### [Problem to work on]
Every line of the records that contains the string "agent" counts once; give the total and nothing else.

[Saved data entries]
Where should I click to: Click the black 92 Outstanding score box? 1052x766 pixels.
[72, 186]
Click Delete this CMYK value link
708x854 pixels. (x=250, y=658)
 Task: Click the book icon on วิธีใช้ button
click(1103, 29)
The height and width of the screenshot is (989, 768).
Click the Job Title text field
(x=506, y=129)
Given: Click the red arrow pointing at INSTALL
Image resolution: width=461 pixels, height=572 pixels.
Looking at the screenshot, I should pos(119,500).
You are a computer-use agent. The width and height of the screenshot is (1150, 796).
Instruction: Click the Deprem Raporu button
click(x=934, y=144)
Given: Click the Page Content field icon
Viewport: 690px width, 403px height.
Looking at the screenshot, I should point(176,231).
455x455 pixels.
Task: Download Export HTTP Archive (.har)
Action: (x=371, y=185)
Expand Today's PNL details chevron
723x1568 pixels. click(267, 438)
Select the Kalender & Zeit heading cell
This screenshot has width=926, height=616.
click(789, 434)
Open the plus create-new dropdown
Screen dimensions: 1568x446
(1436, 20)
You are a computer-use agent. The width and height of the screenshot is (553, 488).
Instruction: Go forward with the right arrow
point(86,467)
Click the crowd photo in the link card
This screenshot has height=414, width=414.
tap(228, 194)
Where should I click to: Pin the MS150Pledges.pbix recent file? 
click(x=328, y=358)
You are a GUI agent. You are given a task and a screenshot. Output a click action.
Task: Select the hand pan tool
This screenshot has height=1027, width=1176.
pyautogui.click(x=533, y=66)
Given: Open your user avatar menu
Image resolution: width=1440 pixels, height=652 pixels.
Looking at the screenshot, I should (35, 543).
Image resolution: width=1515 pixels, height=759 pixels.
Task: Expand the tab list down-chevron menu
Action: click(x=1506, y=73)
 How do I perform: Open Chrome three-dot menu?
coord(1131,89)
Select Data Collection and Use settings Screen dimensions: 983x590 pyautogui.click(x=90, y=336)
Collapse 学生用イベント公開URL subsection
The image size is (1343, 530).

### [Result]
3